• TAREFAS:
a) No excerto do acórdão sobre a inseminação artificial de bovinos, reescreva em forma de lista o parágrafo que começa por «Em França, a inseminação artificial», mantendo os factos principais.
b) Retome o excerto do acórdão sobre a inseminação artificial de bovinos, continuando logo a seguir à última frase apresentada.

• EXCERTO DO TEXTO:
━━━━━━━━

Fundamentação jurídica do acórdão


1 Por acórdão de 15 de Junho de 1993, que deu entrada no Tribunal de Justiça no dia 24 do mesmo mês, a Cour de cassation francesa (Secção Comercial) colocou, nos termos do artigo 177. do Tratado CEE, duas questões prejudiciais relativas à interpretação dos artigos 5. , 86. e 90. , n. 1, e 30. e 36. do Tratado CEE, e à interpretação da Directiva 77/504/CEE do Conselho, de 25 de Julho de 1977, que diz respeito aos animais da espécie bovina reprodutores de raça pura (JO L 206, p. 8; EE 03 F13 p. 24), e da Directiva 87/328/CEE do Conselho, de 18 de Junho de 1987, relativa à admissão à reprodução de bovinos reprodutores de raça pura (JO L 167, p. 54).

2 Essas questões foram suscitadas no âmbito de um litígio que opõe a Société civile agricole du Centre d' insémination de la Crespelle (a seguir "Centre de la Crespelle") à Coopérative d' élevage et d' insémination artificielle du département de la Mayenne (a seguir "Coopérative de la Mayenne").

3 Em França, a inseminação artificial dos animais está regulamentada, nomeadamente, na Lei n. 66-1005, de 28 de Dezembro de 1966, relativa à criação de gado (JORF 1966, p. 11619). Nos termos do artigo 5. , primeiro parágrafo, desta lei, a exploração dos centros de inseminação está sujeita a autorização. Esta disposição estabelece uma distinção entre os centros encarregados da produção de esperma e os que asseguram a respectiva aplicação, mas não exclui que um único centro exerça os dois tipos de actividades em simultâneo. As actividades de produção consistem na manutenção de um centro de reprodutores machos, na realização de testes aos reprodutores e na recolha, no acondicionamento, na conservação e na cedência do esperma. As actividades de aplicação consistem, por seu turno, na inseminação de fêmeas ou seu controlo, quando efectuada por criadores habilitados para esse efeito.

4 A lei de 1966 prevê igualmente que cada centro de inseminação sirva uma zona no interior da qual é o único habilitado a intervir (artigo 5. , quarto parágrafo). Se essa zona for atribuída a uma cooperativa agrícola, esta é obrigada a aceitar, como utilizadores, os criadores não aderentes (artigo 5. , sexto parágrafo).

5 Segundo a mesma lei, os centros de inseminação que não sejam simultaneamente centros de produção são normalmente abastecidos em reprodutores ou em esperma pelo ou pelos centros de produção com os quais tenham assinado um contrato de fornecimento. Os criadores estabelecidos na zona de acção de um centro de inseminação podem pedir a este que lhes forneça esperma proveniente de centros de produção à sua escolha (artigo 5. , quinto parágrafo), mas os encargos suplementares resultantes de tal escolha correm por conta dos utilizadores.

━━━━━━━━

• BLOCO DE DADOS:
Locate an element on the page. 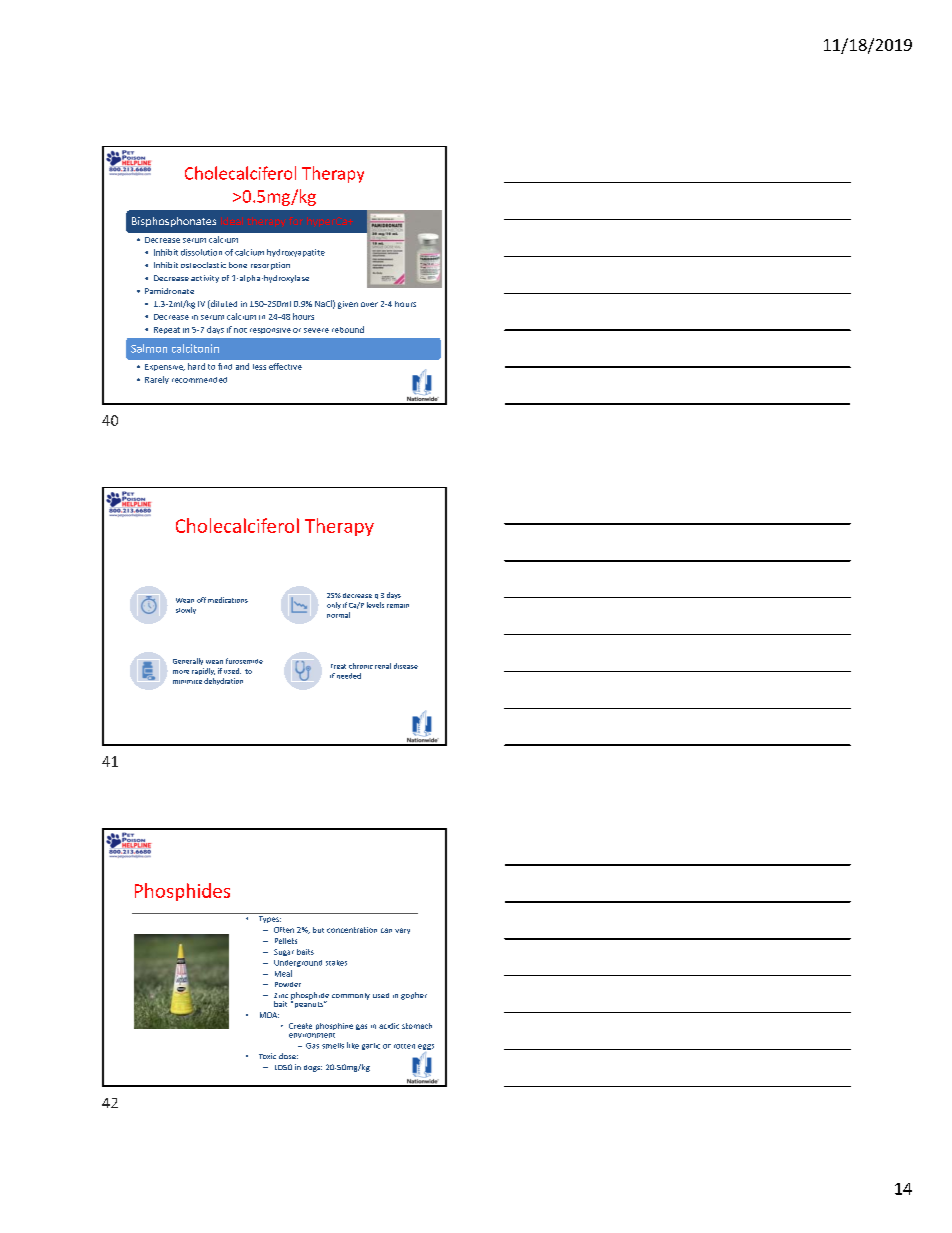  over is located at coordinates (369, 304).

━━━━━━━━

• RESPOSTAS ESPERADAS:
a)
- Em França, a inseminação artificial dos animais está regulamentada, nomeadamente, pela Lei n.º 66-1005, de 28 de Dezembro de 1966, relativa à criação de gado.
- Pelo artigo 5.º, primeiro parágrafo, dessa lei, a exploração dos centros de inseminação precisa de autorização.
- A lei distingue os centros que produzem esperma dos que o aplicam, mas um mesmo centro pode fazer as duas coisas ao mesmo tempo.
- A produção abrange manter um centro de reprodutores machos, testar os reprodutores e recolher, acondicionar, conservar e ceder o esperma.
- A aplicação abrange inseminar as fêmeas ou controlar a inseminação, quando esta é feita por criadores habilitados para isso.

b)
6 No interior do território metropolitano francês, existem actualmente 51 centros de inseminação e 23 centros de produção aprovados, dos quais apenas três estão igualmente aprovados como centros de inseminação. Todos os centros de inseminação em França se encontram constituídos sob a forma de cooperativas agrícolas. Do mesmo modo, com excepção de quatro, todos se tornaram membros associados da UNCEIA (Union nationale des coopératives agricoles d' élevage et d' insémination artificielle), única entidade que agrupa centros de produção e de inseminação no conjunto do território francês. Nos termos do artigo 7. dos seus estatutos, a adesão à UNCEIA implica o compromisso, para os seus membros, de utilizar exclusivamente os seus serviços. Por outro lado, nos termos do artigo 29. dos referidos estatutos, a assembleia geral da UNCEIA adopta decisões obrigatórias para todos os associados, mesmo para os ausentes e os dissidentes.

7 A importação para França de esperma de bovinos é regulamentada por um despacho do ministro da Agricultura, de 17 de Abril de 1969 (JORF de 30.4.1969, p. 4349), alterado por outro despacho de 24 de Janeiro de 1989, relativo às autorizações de funcionamento dos centros de inseminação artificial (JORF de 31.1.1989, p. 1469). Nos termos do artigo 2. deste último despacho, qualquer nacional de um Estado-membro pode importar livremente esperma, desde que provenha de centros de produção seleccionados pelo Ministério da Agricultura e que seja recolhido em touros que satisfaçam as condições zootécnicas e sanitárias previstas nas legislações francesa e comunitária. Finalmente, o referido artigo 2. prevê que qualquer operador económico privado que importe esperma proveniente de outro Estado-membro da Comunidade deve depositá-lo num centro de inseminação ou de produção aprovado. Pode constituir um stock de esperma importado no centro escolhido.

8 Em direito comunitário, o artigo 2. , segundo travessão, da Directiva 77/504 e o artigo 2. , n. 1, segundo travessão, da Directiva 87/328 dispõem que os Estados-membros actuarão no sentido de que não sejam proibidas, restringidas ou entravadas, por razões zootécnicas, as trocas intracomunitárias de esperma e de óvulos fecundados provenientes de bovinos reprodutores de raça pura. Em aplicação do artigo 3. da primeira directiva, o Conselho devia, antes de 1 de Julho de 1980, adoptar as disposições comunitárias de admissão à reprodução dos bovinos reprodutores de raça pura, incluindo a utilização do seu esperma, o que foi feito pela Directiva 87/328.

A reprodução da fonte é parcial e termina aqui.